Não ponho de parte nenhum cenário. O que importa dizer aos portugueses é que nesta altura temos capacidade de financiar; financiamos o NB para que ele fique bom e no próximo ano possam contar com financiamento em resposta e a devoção do NB em relação à sociedade para dar estas respostas. Foi isto que assinámos com a CE. E contem comigo para cumprir. Isto é mais importante do que o que parece., pprque o que se discute muitas vezes a velha e a nova banca, o empurra com a barriga, o esconde que agora não dá jeito. Há que assumir. Há que resolver. E há que, depois, dar a resposta necessária aos momentos de crise. E acho que é isso que esperam do NB e é isso que queremos dar ao mercado.

Em 2014, o Novo Banco tinha quase 8. mil funcionários, agora tem menos de 5 mil. Precisa de reduzir mais o quadro?
Temos de ter um banco para o futuro, em que todos os que ali trabalham são necessários. Naturalmente quanto mais crescermos, quanto mais tivermos capacidade de crescer, mais postos de trabalho geramos. Isso é que nos anima.

Ameaçou que se não se cumprisse os objetivos poderiam ter de sair 1500.
Não ameacei, eu tenho uma nota nas exigências de Bruxelas assinadas com o governo português que diz que se eu não cumprir isso acontece. E muita gente considerou os nossos objetivos impossíveis. A verdade é que chegámos a 2019 e cumprimos. Passámos 2020 com um pouco de indignação… A sociedade está a passar um momento difícil e claro que as pessoas não gostam de saber que esta capitalização foi feita às prestações.

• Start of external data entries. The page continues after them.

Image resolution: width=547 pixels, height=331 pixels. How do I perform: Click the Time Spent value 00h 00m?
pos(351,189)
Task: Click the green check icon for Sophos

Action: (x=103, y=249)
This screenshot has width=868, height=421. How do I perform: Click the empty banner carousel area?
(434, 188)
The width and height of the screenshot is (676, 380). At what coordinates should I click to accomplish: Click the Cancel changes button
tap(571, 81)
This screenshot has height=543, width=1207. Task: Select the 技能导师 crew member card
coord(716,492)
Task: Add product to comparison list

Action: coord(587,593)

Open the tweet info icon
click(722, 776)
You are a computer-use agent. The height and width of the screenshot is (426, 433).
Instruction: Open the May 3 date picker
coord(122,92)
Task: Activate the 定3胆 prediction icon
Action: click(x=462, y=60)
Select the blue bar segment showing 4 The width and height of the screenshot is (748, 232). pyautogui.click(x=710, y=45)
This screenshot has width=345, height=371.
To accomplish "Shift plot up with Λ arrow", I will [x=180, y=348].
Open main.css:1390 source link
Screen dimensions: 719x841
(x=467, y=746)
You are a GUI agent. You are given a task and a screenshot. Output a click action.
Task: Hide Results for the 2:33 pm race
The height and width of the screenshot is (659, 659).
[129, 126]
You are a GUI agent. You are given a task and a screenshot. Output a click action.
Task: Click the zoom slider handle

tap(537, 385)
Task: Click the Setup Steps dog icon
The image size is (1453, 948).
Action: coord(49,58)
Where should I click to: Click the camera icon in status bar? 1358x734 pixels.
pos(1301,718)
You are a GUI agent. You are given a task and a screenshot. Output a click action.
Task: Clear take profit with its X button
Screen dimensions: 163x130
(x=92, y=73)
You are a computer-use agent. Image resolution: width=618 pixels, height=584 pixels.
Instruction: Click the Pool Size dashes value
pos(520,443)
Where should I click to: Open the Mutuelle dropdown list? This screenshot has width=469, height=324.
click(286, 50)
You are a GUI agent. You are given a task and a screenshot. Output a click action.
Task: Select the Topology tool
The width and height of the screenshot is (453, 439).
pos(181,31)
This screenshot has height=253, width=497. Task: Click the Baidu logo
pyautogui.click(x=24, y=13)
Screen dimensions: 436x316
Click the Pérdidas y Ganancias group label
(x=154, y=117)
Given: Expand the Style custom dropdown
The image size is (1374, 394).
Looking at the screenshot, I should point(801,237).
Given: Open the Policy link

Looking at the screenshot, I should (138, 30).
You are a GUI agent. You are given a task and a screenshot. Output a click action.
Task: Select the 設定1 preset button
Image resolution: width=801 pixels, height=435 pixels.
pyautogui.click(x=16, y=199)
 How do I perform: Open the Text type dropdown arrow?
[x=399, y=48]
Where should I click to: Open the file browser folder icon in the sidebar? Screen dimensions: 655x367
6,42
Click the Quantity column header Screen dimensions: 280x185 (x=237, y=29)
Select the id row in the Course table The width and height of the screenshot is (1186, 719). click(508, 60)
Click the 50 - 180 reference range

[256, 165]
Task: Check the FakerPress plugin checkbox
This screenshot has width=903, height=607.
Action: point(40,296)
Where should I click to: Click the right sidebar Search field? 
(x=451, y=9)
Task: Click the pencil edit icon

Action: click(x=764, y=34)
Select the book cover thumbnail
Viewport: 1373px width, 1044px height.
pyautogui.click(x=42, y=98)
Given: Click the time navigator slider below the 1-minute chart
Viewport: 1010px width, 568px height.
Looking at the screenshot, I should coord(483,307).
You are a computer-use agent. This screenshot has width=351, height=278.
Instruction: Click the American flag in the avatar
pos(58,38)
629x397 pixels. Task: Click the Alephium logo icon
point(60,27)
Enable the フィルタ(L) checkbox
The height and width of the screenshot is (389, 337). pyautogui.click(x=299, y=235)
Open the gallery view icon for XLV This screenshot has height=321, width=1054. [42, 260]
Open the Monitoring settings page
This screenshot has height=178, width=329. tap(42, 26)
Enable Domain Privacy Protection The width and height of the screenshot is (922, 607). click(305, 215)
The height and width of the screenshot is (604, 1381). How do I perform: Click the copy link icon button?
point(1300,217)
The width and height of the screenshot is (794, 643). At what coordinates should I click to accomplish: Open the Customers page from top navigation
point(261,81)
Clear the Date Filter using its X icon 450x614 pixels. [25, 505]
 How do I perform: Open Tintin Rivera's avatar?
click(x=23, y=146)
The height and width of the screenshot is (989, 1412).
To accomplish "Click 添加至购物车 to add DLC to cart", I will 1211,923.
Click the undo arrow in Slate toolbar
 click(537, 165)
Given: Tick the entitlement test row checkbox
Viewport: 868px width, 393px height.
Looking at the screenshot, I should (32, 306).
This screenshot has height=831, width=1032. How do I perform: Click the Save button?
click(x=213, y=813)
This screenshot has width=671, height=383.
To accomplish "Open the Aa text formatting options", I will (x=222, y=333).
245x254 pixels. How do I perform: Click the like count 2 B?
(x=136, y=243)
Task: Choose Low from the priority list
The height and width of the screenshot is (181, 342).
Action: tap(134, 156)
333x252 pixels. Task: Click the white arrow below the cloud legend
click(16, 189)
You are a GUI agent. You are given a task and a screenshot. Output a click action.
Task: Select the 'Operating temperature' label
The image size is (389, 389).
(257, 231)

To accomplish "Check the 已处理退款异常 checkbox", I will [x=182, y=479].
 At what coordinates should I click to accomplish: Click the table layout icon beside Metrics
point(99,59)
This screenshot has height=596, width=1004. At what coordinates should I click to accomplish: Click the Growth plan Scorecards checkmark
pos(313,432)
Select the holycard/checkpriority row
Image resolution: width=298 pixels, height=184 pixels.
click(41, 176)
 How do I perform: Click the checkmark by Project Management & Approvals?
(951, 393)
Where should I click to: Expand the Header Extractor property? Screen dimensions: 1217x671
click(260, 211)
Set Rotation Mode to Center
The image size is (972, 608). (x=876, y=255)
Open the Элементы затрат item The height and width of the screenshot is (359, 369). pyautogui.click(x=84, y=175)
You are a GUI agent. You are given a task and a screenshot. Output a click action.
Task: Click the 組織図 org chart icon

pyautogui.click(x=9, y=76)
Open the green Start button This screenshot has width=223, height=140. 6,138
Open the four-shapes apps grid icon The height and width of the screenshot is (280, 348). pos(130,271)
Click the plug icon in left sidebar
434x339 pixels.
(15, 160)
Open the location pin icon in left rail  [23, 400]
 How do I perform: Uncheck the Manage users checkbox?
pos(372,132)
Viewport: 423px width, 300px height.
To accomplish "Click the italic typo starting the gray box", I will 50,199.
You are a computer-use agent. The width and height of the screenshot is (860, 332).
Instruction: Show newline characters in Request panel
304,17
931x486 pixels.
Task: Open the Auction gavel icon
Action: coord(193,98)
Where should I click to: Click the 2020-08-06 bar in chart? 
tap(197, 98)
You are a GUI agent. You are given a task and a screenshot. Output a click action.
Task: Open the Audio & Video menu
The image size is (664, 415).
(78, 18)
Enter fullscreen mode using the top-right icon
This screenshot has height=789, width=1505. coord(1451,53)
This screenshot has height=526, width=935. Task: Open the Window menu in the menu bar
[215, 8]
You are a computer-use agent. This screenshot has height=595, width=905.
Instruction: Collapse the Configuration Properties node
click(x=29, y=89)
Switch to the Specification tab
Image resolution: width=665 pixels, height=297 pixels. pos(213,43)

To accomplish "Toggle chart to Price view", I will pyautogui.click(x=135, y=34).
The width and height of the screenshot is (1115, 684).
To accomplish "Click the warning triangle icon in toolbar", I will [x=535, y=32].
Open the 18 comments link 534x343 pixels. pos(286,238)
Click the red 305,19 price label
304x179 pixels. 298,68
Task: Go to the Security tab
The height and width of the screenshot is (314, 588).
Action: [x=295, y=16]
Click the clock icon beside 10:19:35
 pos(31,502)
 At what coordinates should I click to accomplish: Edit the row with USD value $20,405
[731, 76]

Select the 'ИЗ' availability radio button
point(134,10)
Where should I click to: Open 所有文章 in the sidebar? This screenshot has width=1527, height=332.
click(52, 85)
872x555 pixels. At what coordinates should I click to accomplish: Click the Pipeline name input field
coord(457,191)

Eu também gostava que tivesse sido como a da Caixa Geral de Depósitos, num só dia; como o Banif, que simplesmente tirou os ativos problemáticos todos do banco. Os meus ativos problemáticos estavam definidos. Propuseram-nos esta missão e consegui que 4500 pessoas que têm famílias em casa pensem da mesma forma: quando saírem do banco não vão deixar o problema para ninguém resolver.